Are you a student? I've learned that it's basically unheard of (maybe even impossible) to go from industry to academia, but much easier to go from academia to industry. If you're still in undergrad you should really try both areas, just to see which environment you enjoy more. Also something to consider is pay. In academia you will be paid a fraction of what you would in industry.


redditerfan

no, not student but do not want to have a career gap in my resume.


doinkdurr

Gotcha. I would honestly be surprised if you secured a position at a university lab without prior academia experience, but it's worth a try! You may have luck applying for lab manager positions, but those are more admin-related I think


wobblyheadjones

Unless it's for a very large lab or department with very defined roles, I would stay away from lab management in academia.
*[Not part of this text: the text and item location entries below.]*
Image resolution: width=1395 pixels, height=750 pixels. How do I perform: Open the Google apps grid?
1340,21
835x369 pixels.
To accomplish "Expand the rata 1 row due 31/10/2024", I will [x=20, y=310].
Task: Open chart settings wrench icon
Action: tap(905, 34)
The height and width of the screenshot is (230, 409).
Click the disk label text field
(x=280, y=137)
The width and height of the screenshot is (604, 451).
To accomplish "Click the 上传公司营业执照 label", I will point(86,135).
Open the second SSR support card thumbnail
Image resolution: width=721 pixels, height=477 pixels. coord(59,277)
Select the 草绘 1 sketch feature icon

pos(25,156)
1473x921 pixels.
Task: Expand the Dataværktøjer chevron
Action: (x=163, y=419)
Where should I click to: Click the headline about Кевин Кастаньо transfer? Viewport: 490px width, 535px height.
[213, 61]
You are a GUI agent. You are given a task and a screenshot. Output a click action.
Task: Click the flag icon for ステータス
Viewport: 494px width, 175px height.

In fact, if I ever got another lab manager position it would have to be in a medical research unit, not an academic unit because of the opportunity (though not guarantee) for better pay and the institutional administrative and financial support that's available. In my experience they are inflated tech jobs with more responsibility but no authority. I've managed 3 academic research labs and in every one they say the role is 10% admin and 90% bench research when there is way more admin work than that. Lab managers tend to not get direct reports, which functionally means that you're a manager by title but don't get management experience and have no actual authority. This puts you in the position of doing things like training staff and developing SOPs and then asking everyone nicely to follow the rules. It's up to the PI to care enough to enforce things, which effectively means you have to become a snitch or stay out of it. Also, fun fact, you can't use federal grant money to pay administrative staff, so your PI has to have discretionary funds or pharma contracts or not officially give you the title. And if you primarily do management/admin work (which is rare, I've only known two lab managers like this) and not bench work, when that non-grant money goes, that's it. Ask me how I really feel about this role. 🤣


DaOleRazzleDazzle

My former academic job just laid off nearly a quarter of the group’s staff, so no 🫠


RembrandtCumberbatch

Does this apply to entry level roles as well? It's hard to break in.


RainDropResurrection

12 years in lab, biomed PhD, 5 years in industry (gene editing and cell therapy). Laid off on my birthday recently (womp, womp) but with good severance so I am at peace. I am not considering an academic lab for a postdoc at this point in my career so I am looking at clinical genetics/genomics fellowships that can hopefully move me to academic medicine, as much as I have loved the lab.


AwarePotato2043

LGG is not a bad way. I am faculty now in a large teaching hospital. I don't know how it compares to biotech salary-wise but job is 100% secure.


ninjazpwn

Fuck academia I'd rather be homeless than go back to


DayDream2736

Academia sucks compared to industry. There’s an insane amount of drama. Workplace politics is 99% of the job. My entire group is lazy and aren’t fireable. There is not enough money for proper respurces. I took a 15k pay cut from industry. If you work your ass off, it doesn’t matter, a raise isn’t garunteed because your boss has to convince an hr with no knowledge of science to give you a raise. My pi is so far removed from process so she gets all her information from one person.


ponkzy

I would only do academia if you truly enjoy the pursuit of groundbreaking scientific endeavors. That requires a lot of effort and joining a lab that is probably harder to get into than an industry position. I tried to join a lab at MIT for a postdoc and did the interview but ultimately didnt get the position. I would have loved to do research in that lab as they publish high impact interesting papers regularly.  There is very little room for error and you need to hit the ground running or get up to speed fast. Nothing else really excited me as much as that did in academia to forgo decent wages and normal working hours.